- Born: Alan Howard Savitzky June 23, 1950 (age 76) Danbury, Connecticut, United States
- Education: University of Colorado University of Kansas
- Known for: Research on the morphology and evolution of snakes
- Scientific career
- Fields: Herpetology, Biology
- Workplaces: Cornell University Old Dominion University Utah State University
- Website: Savitzky Lab – Utah State University

= Alan H. Savitzky =

American herpetologist (born 1950)

Alan Howard "Al" Savitzky (born June 23, 1950, in Danbury, Connecticut) is an American herpetologist and professor of biology. His research focuses primarily on the morphology, evolution, and biology of snakes.

== Biography ==
Savitzky earned his Bachelor of Arts in biology from the University of Colorado in 1972. He received his Master of Arts in 1974 and his Ph.D. in biology in 1979 from the University of Kansas, where his dissertation was titled The origin of the New World proteroglyphous snakes and its bearing on the study of venom delivery systems in snakes.

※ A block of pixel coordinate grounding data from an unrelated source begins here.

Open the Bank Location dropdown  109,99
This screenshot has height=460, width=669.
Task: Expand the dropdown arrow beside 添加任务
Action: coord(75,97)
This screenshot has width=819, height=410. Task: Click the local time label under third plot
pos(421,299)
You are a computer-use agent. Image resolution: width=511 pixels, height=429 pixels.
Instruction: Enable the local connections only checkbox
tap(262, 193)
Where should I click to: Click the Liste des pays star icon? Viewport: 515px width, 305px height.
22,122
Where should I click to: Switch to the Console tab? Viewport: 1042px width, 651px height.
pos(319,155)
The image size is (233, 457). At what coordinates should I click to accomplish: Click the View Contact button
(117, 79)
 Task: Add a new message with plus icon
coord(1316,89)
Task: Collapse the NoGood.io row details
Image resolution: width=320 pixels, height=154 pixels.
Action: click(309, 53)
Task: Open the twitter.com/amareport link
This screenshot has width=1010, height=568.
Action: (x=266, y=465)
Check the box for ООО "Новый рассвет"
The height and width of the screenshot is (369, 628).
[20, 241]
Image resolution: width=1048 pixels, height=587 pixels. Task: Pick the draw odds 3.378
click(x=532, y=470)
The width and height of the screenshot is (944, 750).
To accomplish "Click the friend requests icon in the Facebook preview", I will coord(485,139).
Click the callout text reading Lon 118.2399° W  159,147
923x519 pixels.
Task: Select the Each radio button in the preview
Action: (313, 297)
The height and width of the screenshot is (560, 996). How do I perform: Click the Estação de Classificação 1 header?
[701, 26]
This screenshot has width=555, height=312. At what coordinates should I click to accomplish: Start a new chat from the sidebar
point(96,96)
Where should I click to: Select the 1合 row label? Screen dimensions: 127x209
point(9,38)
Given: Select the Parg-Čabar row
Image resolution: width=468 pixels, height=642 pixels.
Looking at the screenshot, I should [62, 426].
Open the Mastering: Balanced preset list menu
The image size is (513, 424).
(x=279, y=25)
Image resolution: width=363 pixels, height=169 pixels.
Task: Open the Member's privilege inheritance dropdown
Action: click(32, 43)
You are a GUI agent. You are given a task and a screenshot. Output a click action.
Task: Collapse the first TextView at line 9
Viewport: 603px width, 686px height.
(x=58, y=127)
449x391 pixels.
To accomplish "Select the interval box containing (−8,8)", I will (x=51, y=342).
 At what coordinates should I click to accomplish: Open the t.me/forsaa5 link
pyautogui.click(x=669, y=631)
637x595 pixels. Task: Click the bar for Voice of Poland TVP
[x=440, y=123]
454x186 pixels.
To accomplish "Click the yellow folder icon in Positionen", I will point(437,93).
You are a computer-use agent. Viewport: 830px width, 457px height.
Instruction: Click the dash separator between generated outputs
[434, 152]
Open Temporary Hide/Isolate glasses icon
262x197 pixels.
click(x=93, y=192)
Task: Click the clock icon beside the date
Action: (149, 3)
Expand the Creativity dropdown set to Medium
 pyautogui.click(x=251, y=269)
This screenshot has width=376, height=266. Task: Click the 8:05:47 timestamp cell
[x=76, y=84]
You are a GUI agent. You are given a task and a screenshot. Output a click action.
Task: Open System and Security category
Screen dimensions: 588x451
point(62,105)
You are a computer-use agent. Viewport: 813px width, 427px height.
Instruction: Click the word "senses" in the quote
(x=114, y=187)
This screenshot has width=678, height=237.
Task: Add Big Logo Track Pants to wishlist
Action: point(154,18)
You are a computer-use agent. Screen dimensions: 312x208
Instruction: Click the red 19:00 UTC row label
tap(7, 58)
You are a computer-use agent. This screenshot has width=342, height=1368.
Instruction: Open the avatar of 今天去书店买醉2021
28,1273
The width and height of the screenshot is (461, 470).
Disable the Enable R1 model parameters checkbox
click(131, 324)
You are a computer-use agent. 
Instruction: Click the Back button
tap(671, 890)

From 1976 to 1978, Savitzky worked as a predoctoral fellow at the Smithsonian Institution, continuing his doctoral research in the Department of Amphibians and Reptiles at the National Museum of Natural History. After earning his doctorate, he taught at Cornell University from 1979 to 1982. In 2003, he served as a visiting professor at the Kyoto University Museum in Japan, and from 2008 to 2010, he was a program director in the Division of Biological Infrastructure (Human Resource Cluster) at the National Science Foundation.

Savitzky joined the Old Dominion University faculty in 1982, where he was appointed professor of biological sciences in 2008. In 2011, he became professor and department head of biology at the Utah State University.

He has served on the boards of several national and international scientific organizations, including as president of the Society for the Study of Amphibians and Reptiles and the American Society of Ichthyologists and Herpetologists. He is currently treasurer of the World Congress of Herpetology and a member of the board of directors of the American Institute for Biological Sciences.

== Research ==
Savitzky's early research centered on comparative morphology and systematics, focusing on feeding morphology and the evolution of colubrid snakes. His later work included embryonic development of snakes and conservation biology, notably concerning the threatened timber rattlesnake (Crotalus horridus). He also contributed to a major collaborative study on the chemical defense mechanisms of the Asian tiger keelback (Rhabdophis tigrinus), which sequesters steroid toxins from the toads it preys upon for its own defense.

Together with Hobart Muir Smith, Savitzky described the snake species Tantilla briggsi (1971) and the spiny lizard Sceloporus adleri (1974).